LTP : Wokay… Les amateurs de ton travail récent ne connaissent peut-être pas tes films des années 80. Ils s’inscrivaient dans un mouvement appelé le cinéma de transgression. En quoi est-ce que filmer des scènes de sexe était transgressif ?
Le sexe qu’on voyait dans ces films, ce n’était pas du sexe romantique, et en ce sens c’était transgressif. Dans Fingered par exemple – dans tous mes films en fait – le sexe est violent. On parle des années 80, quand, tout ce que montrait Hollywood, c’était des scènes de sexe très romantiques, avec des bougies et tout, et je ne connaissais personne qui faisait l’amour comme ça, jamais. Dans la vraie vie, tu rentrais le soir, t’étais un peu hourdé, tu jetais quelqu’un sur le lit et tu baisais. Ou bien c’était tout simplement une bande de défoncés qui faisaient n’importe quoi.

Donc c’était plus une réaction au cinéma traditionnel qu’au porno…
Ah oui ça n’avait rien à voir avec le porno, c’était contre Hollywood. Et puis c’était aussi beaucoup… Par exemple dans Goodbye 42nd street, il y a une scène avec ma copine de l’époque et ce type… Je voulais juste la voir le faire. Ils baisaient déjà ensemble, j’étais furieux, et je voulais au moins en être spectateur, donc je les ai mis tous les deux dans une scène. En fait, très souvent, je demandais à des gens s’ils voulaient baiser devant la caméra, et je leur disais qu’on ferait un film autour, juste pour les voir le faire. Tu peux obtenir n’importe quoi avec une caméra. Les gens qui réalisent des pornos le font pour l’argent, moi je ne shootais pas pour l’argent, ce n’était pas l’idée.

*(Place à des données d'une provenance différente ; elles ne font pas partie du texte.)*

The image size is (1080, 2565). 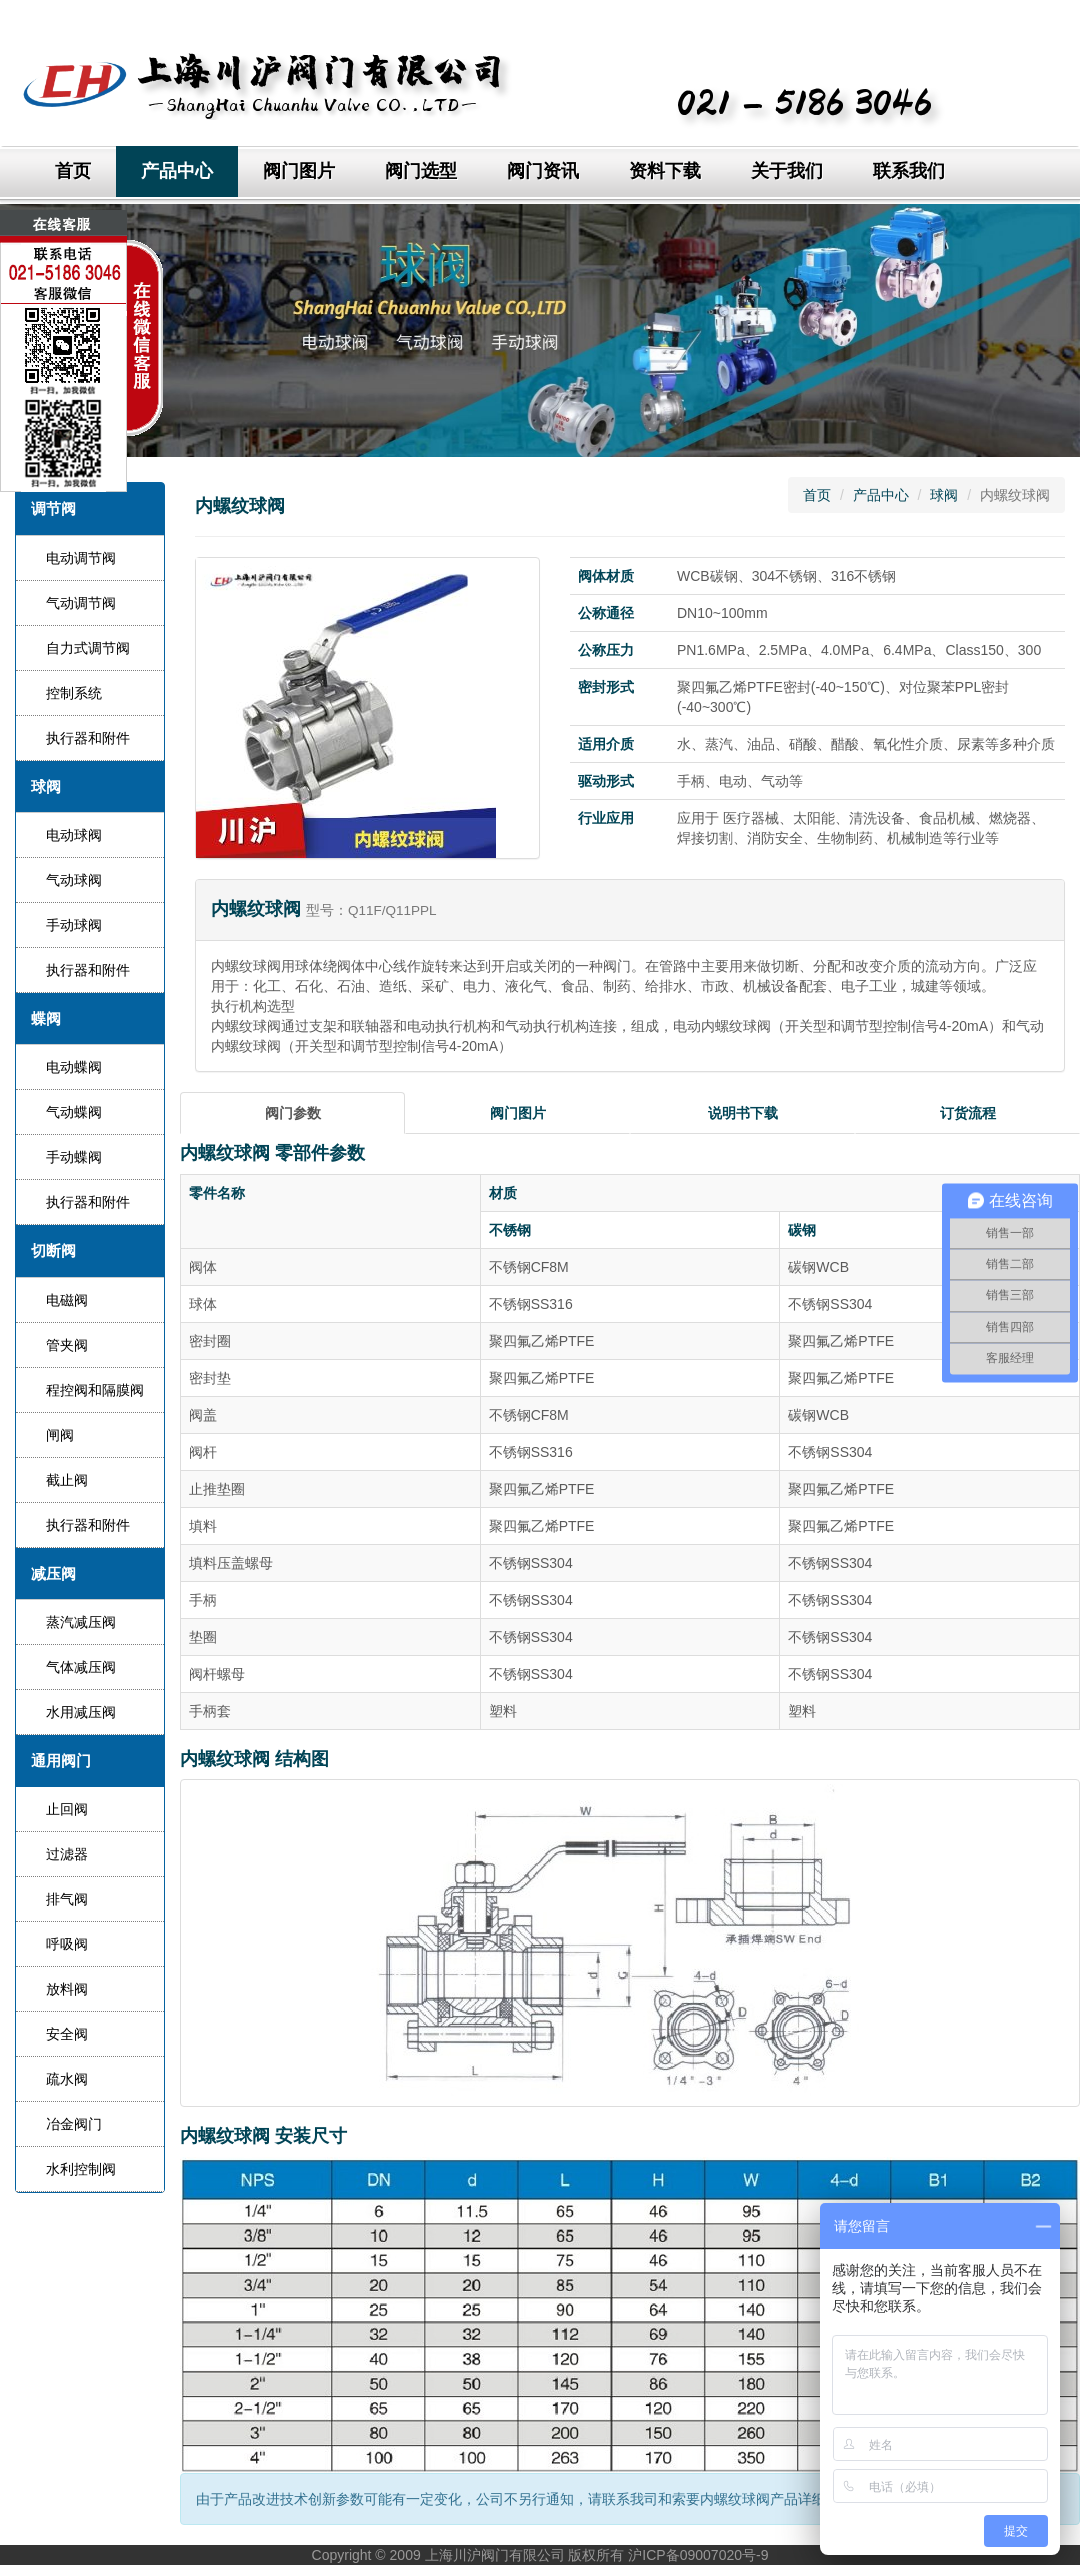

Je lisais récemment un article critiquant le cinéma érotique, qui serait une mesquinerie quand tout le monde veut en fait voir des bites et des chattes. Tu partages cet avis ?
On m’a proposé d’exposer au musée de l’érotisme, et rien que le mot m’a fait dire non. Le mot « érotisme » semble avoir été inventé pour rendre acceptable l’envie de regarder du sexe. J’aime regarder des trucs sexy, mais l’érotisme, particulièrement en photo, c’est… J’ai fait ce genre de clichés hein, quand j’ai débuté, en noir et blanc, avec des filles qui posent et se mettent de l’huile et toutes ces conneries, mais c’est juste une excuse pour les mater toutes nues, c’est stupide. Je déteste l’érotisme, vraiment. Quelqu’un a écrit à propos de Face to Panty Ratio, un de mes récents films, que c’était du mauvais érotisme. Mais ce n’est pas érotique putain, l’érotisme n’est pas le propos, le sujet c’est la beauté, c’est l’obsession, l’obsession pour des choses que tu regardes mais qui sont inaccessibles.

Tu rencontres beaucoup de filles qui « posent » ?
Oui, surtout des modèles d’agences. Hier je shootais une fille ici pour un magazine et je n’arrêtais pas de lui dire d’arrêter de prendre ces poses stupides qui rendent bien sur un catalogue, mais pas avec moi. Un des trucs c’est de n’avoir aucun miroir ou élément réfléchissant, car dès qu’elles se voient elles réagissent à leur image. Bon et puis j’essaye de shooter très vite pour qu’elles n’aient pas le temps de se laisser aller à ces conneries.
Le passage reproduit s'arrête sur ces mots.